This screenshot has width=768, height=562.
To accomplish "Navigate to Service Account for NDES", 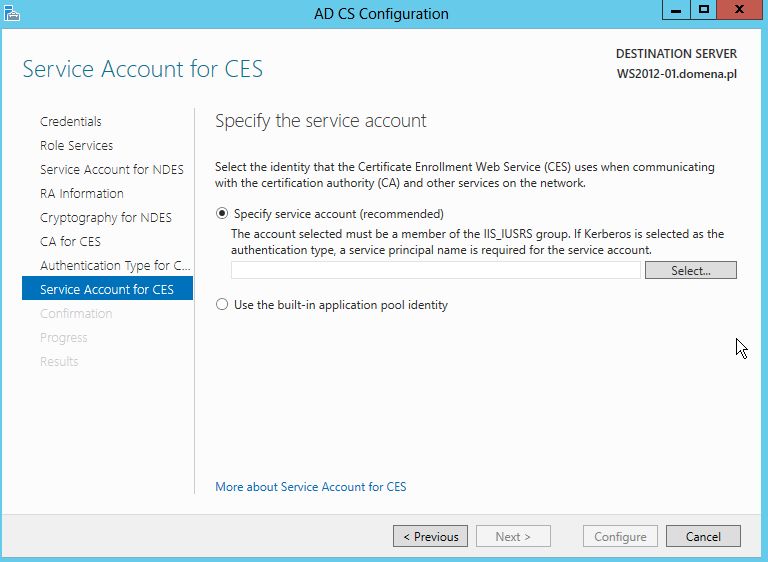I will (x=112, y=170).
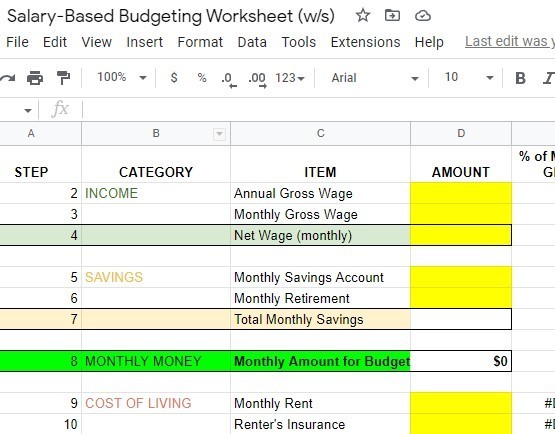Open the Extensions menu
Screen dimensions: 555x434
365,42
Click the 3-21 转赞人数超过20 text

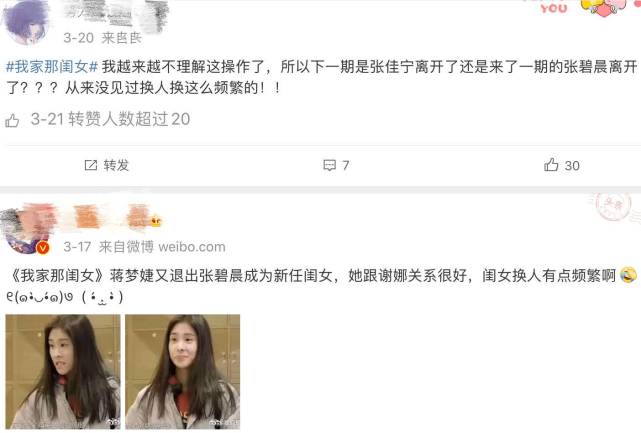click(110, 119)
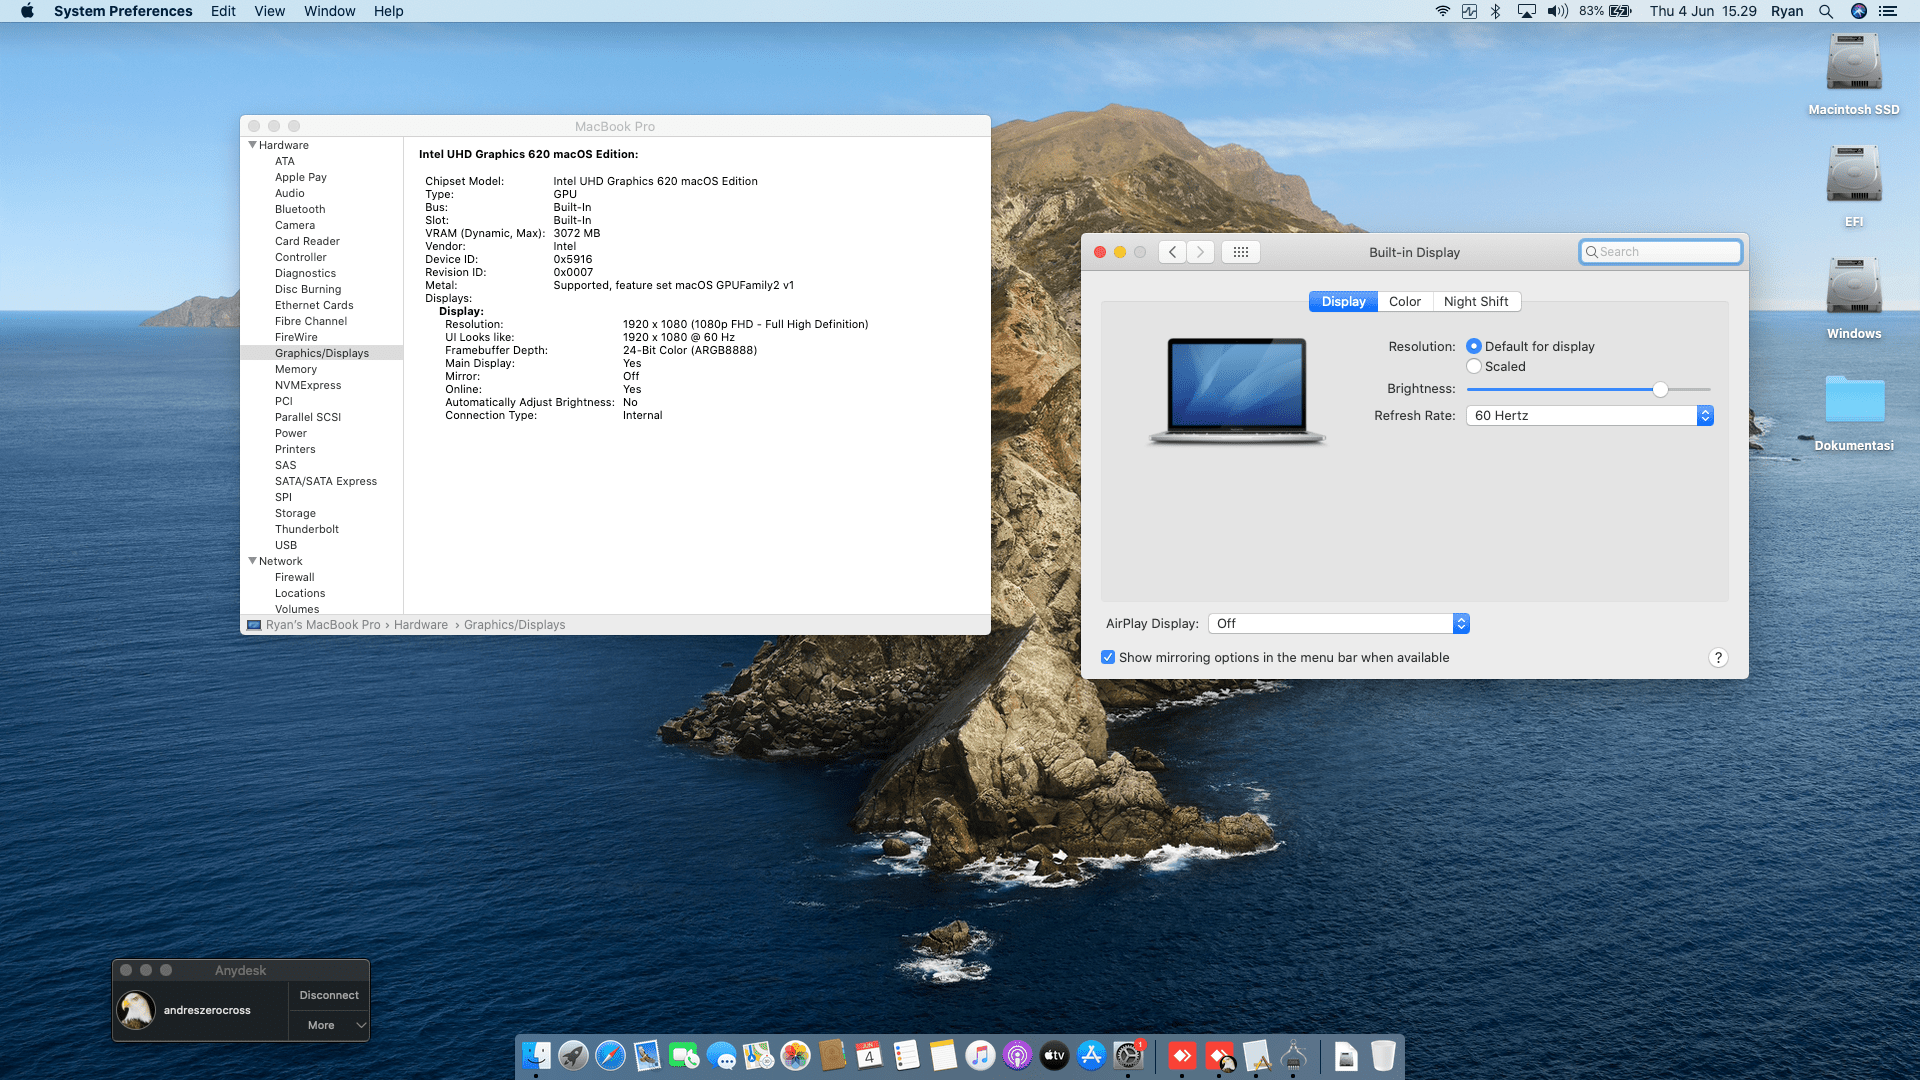Collapse the Hardware tree section
The image size is (1920, 1080).
pos(253,145)
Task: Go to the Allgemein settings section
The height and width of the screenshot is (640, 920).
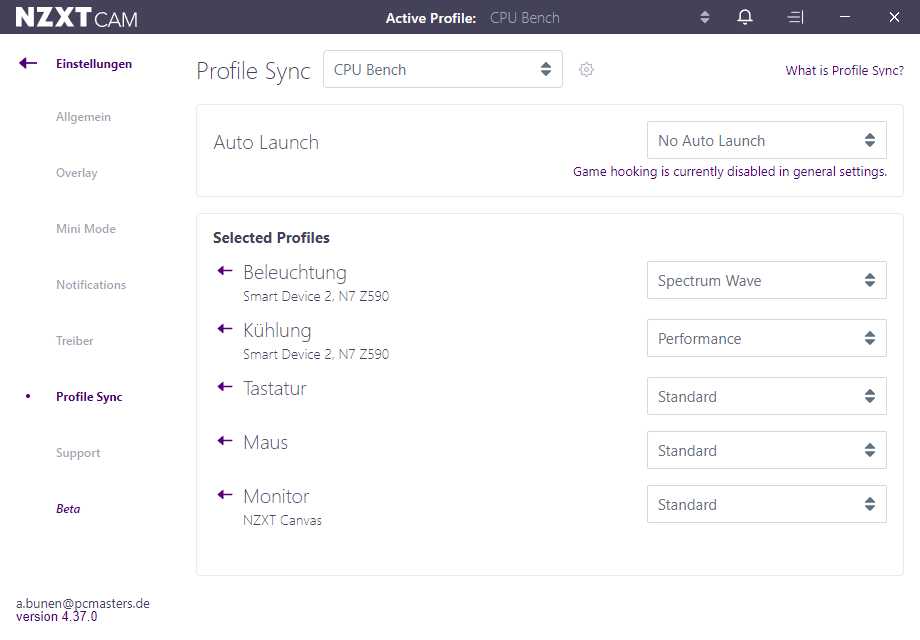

■ What is asked ■
Give everything from the line containing "Click the 3-21 转赞人数超过20 text" down to the end of the material as a JSON list of strings, one string per line, with blank lines and pictures left out.

■ The response ■
[
  "Click the 3-21 转赞人数超过20 text",
  "click(110, 119)",
  "Collapse the Hardware tree section",
  "The image size is (1920, 1080).",
  "pos(253,145)",
  "Task: Go to the Allgemein settings section",
  "The height and width of the screenshot is (640, 920)."
]